Really fallen a bit behind there. I have something a bit more long form sitting back here, but i’m not happy with the formatting and stuff yet. Frankly i’m a little embarrassed to put some creative writing up rather than the stuff from my own life that’s gone up so far, but i’m sure i’ll get over it. I wonder if it’s normal to look at everything you write and think it’s all a godawful egocentric mess that no one could ever be bothered reading. I hope so. I’d like to think that every great author has sat there looking at their magnum opus and gone “My god, this is shit!”

How did I get here? It’s a pertinent question, I think, and one that I think about lot. Does anyone PLAN to be a manager in a call centre? I hope not, it displays a depressing lack of imagination.

So why am I doing it then? What lead me to this point. It’s not an obvious route I’ve travelled, that’s for sure. 17 or so years of education for a start – how much of that did I need? I mean, I know i studied calculus and passed exams on it, but i’m damned if i can remember how to do it or even what it’s FOR now.

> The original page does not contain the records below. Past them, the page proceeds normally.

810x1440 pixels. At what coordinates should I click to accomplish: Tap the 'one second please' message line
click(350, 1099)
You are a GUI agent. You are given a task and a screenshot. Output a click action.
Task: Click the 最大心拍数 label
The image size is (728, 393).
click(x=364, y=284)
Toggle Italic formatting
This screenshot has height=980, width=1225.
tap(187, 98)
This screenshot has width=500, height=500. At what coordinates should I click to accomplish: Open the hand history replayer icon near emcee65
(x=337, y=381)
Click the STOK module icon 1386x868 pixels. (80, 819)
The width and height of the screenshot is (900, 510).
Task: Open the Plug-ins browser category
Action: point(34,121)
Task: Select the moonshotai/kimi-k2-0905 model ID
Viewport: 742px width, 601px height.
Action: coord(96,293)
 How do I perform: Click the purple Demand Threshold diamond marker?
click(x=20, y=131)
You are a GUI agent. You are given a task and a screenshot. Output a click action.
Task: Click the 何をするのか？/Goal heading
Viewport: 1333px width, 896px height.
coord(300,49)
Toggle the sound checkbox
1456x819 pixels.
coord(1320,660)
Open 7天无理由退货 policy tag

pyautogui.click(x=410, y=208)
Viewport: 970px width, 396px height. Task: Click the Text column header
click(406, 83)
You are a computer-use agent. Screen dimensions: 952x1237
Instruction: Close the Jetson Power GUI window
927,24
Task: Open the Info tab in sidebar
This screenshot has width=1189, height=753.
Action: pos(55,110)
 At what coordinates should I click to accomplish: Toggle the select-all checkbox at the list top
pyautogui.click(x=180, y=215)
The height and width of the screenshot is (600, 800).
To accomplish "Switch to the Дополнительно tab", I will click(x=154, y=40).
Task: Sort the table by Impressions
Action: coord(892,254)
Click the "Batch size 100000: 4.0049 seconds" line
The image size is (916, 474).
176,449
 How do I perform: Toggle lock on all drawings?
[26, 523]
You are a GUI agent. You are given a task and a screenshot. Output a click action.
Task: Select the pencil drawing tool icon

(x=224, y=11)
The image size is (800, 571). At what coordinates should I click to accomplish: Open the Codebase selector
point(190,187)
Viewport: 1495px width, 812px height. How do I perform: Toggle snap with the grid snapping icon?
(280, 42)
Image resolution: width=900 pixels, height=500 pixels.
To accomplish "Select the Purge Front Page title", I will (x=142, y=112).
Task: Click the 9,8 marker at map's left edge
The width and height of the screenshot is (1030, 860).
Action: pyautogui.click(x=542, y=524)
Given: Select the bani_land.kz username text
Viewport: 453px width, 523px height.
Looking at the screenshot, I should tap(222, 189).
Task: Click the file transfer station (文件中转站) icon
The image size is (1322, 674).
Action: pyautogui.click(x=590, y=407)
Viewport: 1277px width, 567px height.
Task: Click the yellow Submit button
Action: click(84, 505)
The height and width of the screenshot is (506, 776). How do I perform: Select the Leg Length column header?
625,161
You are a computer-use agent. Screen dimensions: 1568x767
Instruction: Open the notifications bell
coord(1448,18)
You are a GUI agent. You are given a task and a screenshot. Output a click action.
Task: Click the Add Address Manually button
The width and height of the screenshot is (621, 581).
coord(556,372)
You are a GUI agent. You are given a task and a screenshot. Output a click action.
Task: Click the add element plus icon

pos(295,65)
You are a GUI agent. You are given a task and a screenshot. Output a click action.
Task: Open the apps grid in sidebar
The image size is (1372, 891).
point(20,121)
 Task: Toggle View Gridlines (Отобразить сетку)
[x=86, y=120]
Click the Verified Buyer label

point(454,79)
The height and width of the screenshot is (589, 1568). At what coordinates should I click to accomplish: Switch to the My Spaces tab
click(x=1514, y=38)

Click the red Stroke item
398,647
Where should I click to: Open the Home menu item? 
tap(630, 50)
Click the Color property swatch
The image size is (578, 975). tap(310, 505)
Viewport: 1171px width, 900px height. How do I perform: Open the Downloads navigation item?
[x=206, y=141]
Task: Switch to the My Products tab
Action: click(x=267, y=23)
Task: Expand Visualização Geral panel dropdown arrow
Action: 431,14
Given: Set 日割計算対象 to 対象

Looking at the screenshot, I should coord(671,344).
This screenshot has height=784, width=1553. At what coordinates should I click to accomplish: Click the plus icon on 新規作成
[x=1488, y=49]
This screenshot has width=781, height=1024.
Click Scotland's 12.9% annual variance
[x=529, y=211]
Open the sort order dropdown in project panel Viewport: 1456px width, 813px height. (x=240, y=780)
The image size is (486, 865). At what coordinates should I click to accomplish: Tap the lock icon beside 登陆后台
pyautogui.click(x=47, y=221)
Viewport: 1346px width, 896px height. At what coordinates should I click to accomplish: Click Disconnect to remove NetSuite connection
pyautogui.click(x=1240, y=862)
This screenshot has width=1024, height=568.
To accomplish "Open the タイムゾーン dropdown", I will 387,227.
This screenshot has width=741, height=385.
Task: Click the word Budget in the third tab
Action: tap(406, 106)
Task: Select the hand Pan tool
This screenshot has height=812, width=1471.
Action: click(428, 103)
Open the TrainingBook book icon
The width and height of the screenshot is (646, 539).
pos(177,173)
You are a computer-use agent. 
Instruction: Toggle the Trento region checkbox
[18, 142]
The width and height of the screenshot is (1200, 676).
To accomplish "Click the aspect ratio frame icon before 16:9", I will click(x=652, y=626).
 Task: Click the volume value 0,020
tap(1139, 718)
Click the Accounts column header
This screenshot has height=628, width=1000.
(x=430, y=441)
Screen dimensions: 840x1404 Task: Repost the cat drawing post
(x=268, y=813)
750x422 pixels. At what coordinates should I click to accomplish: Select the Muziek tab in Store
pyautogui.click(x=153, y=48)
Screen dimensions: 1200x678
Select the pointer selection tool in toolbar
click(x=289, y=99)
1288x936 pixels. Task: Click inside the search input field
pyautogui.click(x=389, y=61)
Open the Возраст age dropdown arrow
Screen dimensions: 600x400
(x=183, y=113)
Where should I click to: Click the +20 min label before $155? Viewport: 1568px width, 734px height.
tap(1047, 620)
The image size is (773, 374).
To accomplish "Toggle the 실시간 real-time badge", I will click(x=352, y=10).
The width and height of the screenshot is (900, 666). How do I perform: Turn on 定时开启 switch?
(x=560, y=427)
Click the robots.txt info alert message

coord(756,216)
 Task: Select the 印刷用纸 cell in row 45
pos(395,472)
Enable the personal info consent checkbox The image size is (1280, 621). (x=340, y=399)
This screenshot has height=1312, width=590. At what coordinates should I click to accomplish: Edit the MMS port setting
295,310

I think I’ve taught myself more than any teacher has; if something interests me i suck up information like a sponge,often to the exclusion of stuff I should actually be doing.

I read voraciously, though it’s the internet rather than print these days, and just go and find stuff out. No, school rarely taught me things i was interested in, but it laid down a few foundations. University taught me how to talk to people – well, mostly. I was a gawky, awkward wreck to be honest, but I still made some friends.

My first real job taught me more about people than anything else. I was great at the technical side of things, but I couldn’t deal with my staff. I was dreadful and useless and blamed THEM for not liking me, rather than me for giving them no reason to respect me. By the end of my time there, I hated the company for not training me, the staff for not talking to me and myself for failing.

So then to my latest job; I’m older, and that makes a difference. I’ve stopped feeling like the world owes me something and I’ve stopped caring much what people think of me (with a few exceptions). I mean i’d obviously rather people liked me than not, i’m not a masochist, but I don’t lose much sleep at the thought of someone thinking I’m a miserable sod. I’m me now, moreso than I think I have been before. Gibberish? Possibly, but I know what I mean.

What was the question again?

Bested By The Technolobast

I’ve got a couple of posts ready to go but i can’t get to them through the mobile version of WordPress to post them. Today’s post is therefore going to consist of me telling you this. Smallbedroom; you get what you pay for.